On some newer platforms (ipq807x, MT7986) we see lower reading / writing speeds than what we should expect on those powerful hardware SoCs.
Observations start from this post and several others after it.
Currently @pesa1234 suggested a solution here that is reported to work.
I've commented out the 3 lines in ksmbd.conf.template
as suggested in his post and now I get 112 MB/s read (almost doble speed than before) and ~100 MB/s writes (a small decrease here from 112 MB/s) over 1Gbps LAN port with ksmbd
and only a mere 10-15% CPU load on NSS-wifi build.
Client is Windows 11 PC.
@linkinjeon @neheb @pesa1234 @Lucky1
Any thoughts on this. Can default settings be further optimized / tuned for those platforms so the maximum read / write speeds are achievable from start without any user intervention.

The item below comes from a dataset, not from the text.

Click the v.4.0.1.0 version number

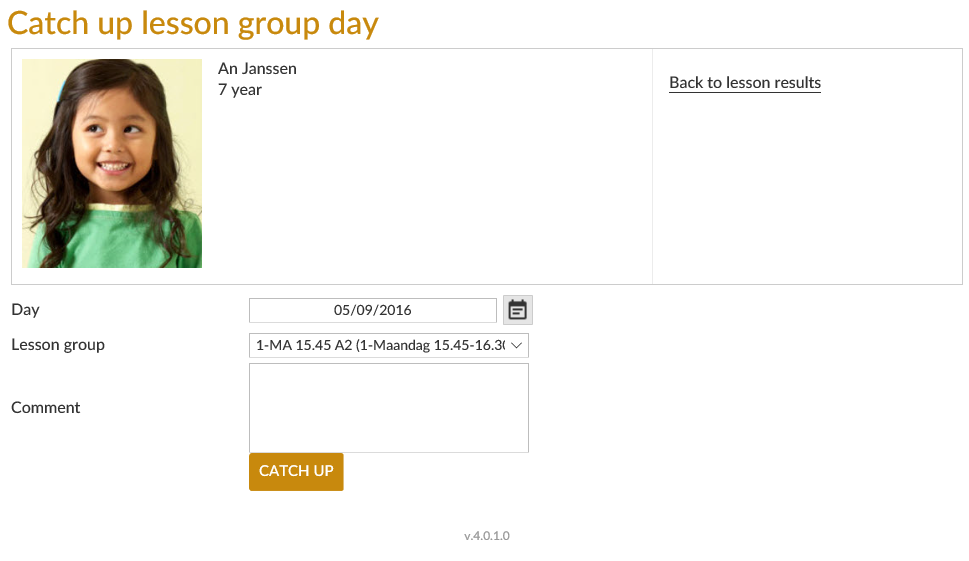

smb2 max read/write/trans = 64K is not the default value of ksmbd. The default size for windows and ksmbd is 4MB. As far as I know, the reason why the default 64K was set is that the RAM size of the openWRT device was very small, so it was set to the smallest buffer size. I am curious as to whether the RAM of the device where openWRT can be currently installed is larger than before. And it seems that openWRT can automatically adjust and set the value according to the device RAM size.
For example,
32 ~ 64MB RAM, set the value to 64K,
64 ~ 128MB, set it to 128KB,
128 ~ 256MB, set it to 1MB,
and do not set any more, so it operates at the default 4MB.
Thanks for the info. That explains a lot.

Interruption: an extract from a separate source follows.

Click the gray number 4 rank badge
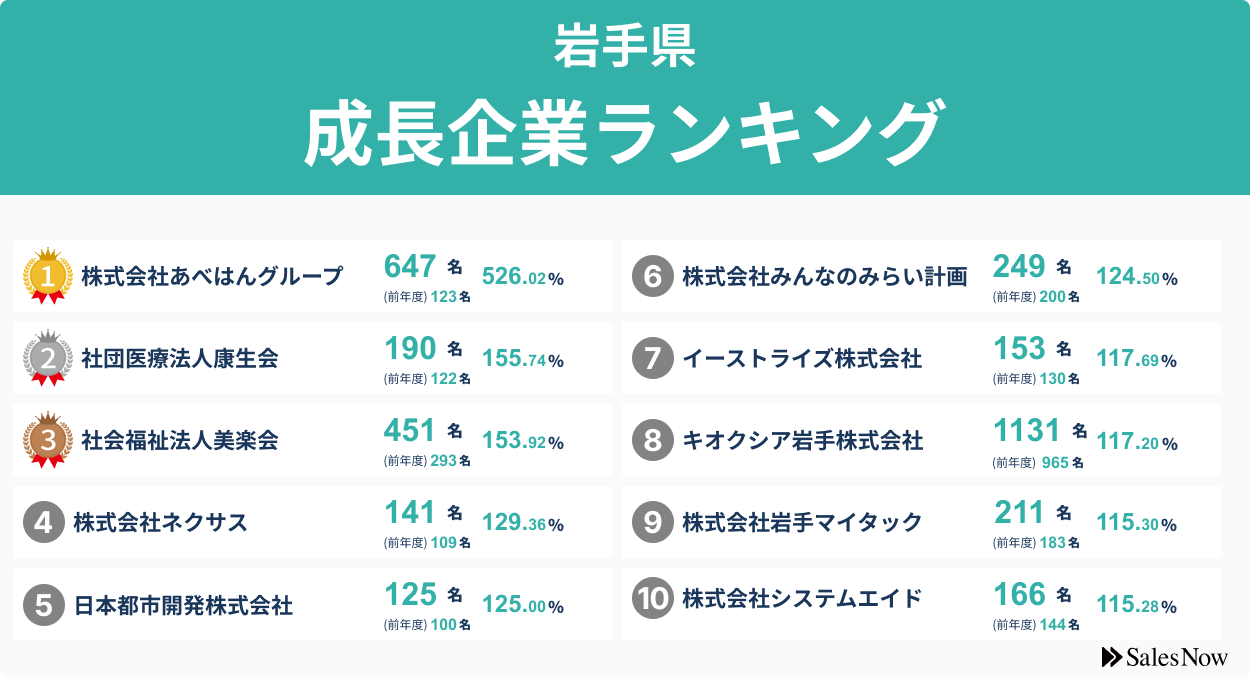Screen dimensions: 1250x677 (43, 522)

So commenting out those lines actually set the default value of 4MB, right?
My QNAP IPQ807x OpenWrt router has 1024MB RAM.
Yes. See man ksmbd.conf manpage
smb2 max read (G)
Maximum length that may be used in a SMB2 READ request sent by a client. Number
suffixes are allowed.
Default: smb2 max read = 4MB
smb2 max trans (G)
Maximum buffer size that may be used by a client in a sent SET_INFO request or a
received QUERY_INFO, QUERY_DIRECTORY, or CHANGE_NOTIFY response. Number suffixes
are allowed.
Default: smb2 max trans = 1MB
smb2 max write (G)
Maximum length that may be used in a SMB2 WRITE request sent by a client. Number
suffixes are allowed.
Default: smb2 max write = 4MB
in case of smb2 max trans, it set 1MB by default. windows clients and linux client want to set read/write 4MB size in negotiation stage. If you want maximum performance, I would recommend to comment the parameters and set ksmbd to default (read/write 4MB, trans 1MB). However, I don't know how much memory the maximum consumes in an app scenario running, even if your device has 1GB size of RAM. If your app scenario uses almost 1GB of memory, You may need to adjust the smb2 max read/write size.